But Brazeman had never heard of the Core Findings Ordinance his friend was talking about. He soon realized that his ignorance was shared by L.A.’s nearly 4 million residents, even though the bureaucratic-sounding plan could affect — profoundly, in some cases — the streets and neighborhoods where Angelenos live.

“I hadn’t intended to get this involved in public policy,” says Brazeman, who in late 2009 formed a nonincorporated watchdog group, L.A. Neighbors United, now with about 20 volunteers. “It just sort of came up.”

When he pored over the fine print in the Core Findings Ordinance itself, Brazeman was stunned to discover that rather than the policy-neutral word changes throughout the zoning code that were advertised as the ordinance’s purpose, the new phrasing chipped away at community protections in favor of developers.

Within days, Brazeman spent an undisclosed sum to purchase full-page ads in the Los Angeles Times and Los Angeles Daily News, issuing a warning to residents that zoning code protections were being undone citywide. His cell phone was soon jammed by callers ready to join his effort to publicly call out the Core Findings Ordinance.

Brazeman’s actions had an immediate effect. Sixty people showed up at the Planning Commission hearing on Oct. 14, where more than two dozen spoke out against the ordinance, compared with three on its behalf. With the hue and cry building among neighborhood councils, city watchdogs and local bloggers, the Planning Commission agreed to delay the matter until Jan. 13 — the day this article goes to print.

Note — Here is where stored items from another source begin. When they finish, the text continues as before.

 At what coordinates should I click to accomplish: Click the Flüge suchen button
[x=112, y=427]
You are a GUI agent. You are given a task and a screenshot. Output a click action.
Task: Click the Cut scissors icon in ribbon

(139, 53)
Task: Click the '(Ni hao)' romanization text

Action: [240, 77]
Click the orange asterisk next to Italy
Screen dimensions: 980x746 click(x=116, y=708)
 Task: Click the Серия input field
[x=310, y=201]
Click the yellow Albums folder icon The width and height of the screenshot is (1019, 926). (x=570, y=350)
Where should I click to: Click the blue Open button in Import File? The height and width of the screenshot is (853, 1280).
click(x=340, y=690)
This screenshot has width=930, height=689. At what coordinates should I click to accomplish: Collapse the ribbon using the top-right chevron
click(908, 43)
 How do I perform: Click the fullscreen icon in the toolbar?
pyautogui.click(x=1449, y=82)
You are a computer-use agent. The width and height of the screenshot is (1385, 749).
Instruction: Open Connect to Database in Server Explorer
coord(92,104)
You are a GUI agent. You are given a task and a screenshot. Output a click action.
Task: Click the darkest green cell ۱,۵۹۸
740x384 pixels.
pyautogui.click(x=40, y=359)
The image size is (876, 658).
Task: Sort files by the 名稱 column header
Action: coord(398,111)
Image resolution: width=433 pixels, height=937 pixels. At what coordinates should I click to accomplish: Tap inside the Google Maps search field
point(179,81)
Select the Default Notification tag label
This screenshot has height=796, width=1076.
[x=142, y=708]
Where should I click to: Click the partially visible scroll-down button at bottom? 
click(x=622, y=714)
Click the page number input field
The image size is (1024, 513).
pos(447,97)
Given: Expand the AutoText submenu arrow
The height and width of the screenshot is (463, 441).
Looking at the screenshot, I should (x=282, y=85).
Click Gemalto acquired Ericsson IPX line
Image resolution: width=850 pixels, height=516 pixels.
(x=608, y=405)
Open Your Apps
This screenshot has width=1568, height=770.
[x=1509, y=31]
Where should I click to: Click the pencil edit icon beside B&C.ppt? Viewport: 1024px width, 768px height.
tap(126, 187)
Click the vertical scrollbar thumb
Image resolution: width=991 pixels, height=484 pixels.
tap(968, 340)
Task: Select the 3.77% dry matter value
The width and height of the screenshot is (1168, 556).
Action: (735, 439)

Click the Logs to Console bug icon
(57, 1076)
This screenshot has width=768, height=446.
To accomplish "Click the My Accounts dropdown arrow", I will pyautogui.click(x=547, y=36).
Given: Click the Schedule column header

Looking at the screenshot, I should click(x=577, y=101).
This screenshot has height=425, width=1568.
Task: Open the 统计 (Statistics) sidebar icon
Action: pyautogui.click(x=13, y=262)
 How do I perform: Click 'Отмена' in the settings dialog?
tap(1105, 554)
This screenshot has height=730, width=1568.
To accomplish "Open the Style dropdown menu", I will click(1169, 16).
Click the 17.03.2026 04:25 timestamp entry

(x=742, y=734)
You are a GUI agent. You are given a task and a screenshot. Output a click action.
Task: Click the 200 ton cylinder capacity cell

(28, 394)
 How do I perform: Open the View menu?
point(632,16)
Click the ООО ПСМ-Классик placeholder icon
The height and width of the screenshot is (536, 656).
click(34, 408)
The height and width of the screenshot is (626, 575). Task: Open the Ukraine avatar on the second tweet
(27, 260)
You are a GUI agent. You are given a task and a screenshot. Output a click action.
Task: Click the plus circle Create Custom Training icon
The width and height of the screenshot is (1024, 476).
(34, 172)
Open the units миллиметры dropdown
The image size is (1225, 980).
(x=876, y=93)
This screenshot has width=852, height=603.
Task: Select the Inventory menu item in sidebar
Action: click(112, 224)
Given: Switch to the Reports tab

The primary use of core findings in L.A. has been to determine that a proposed apartment complex, condo tower, commercial redevelopment — even a second floor on a bungalow — won’t degrade the neighborhood’s quality of life.

The executive summary of the proposed new Core Findings Ordinance to be debated on Jan. 13 looks harmless — benign wording changes for the sake of efficiency: “The proposed ordinance consolidates common findings that have the same intent but different phrasing, clarifies ambiguous finding language, deletes duplicative findings, deletes unnecessary findings, and moves findings to more appropriate places in the zoning code.”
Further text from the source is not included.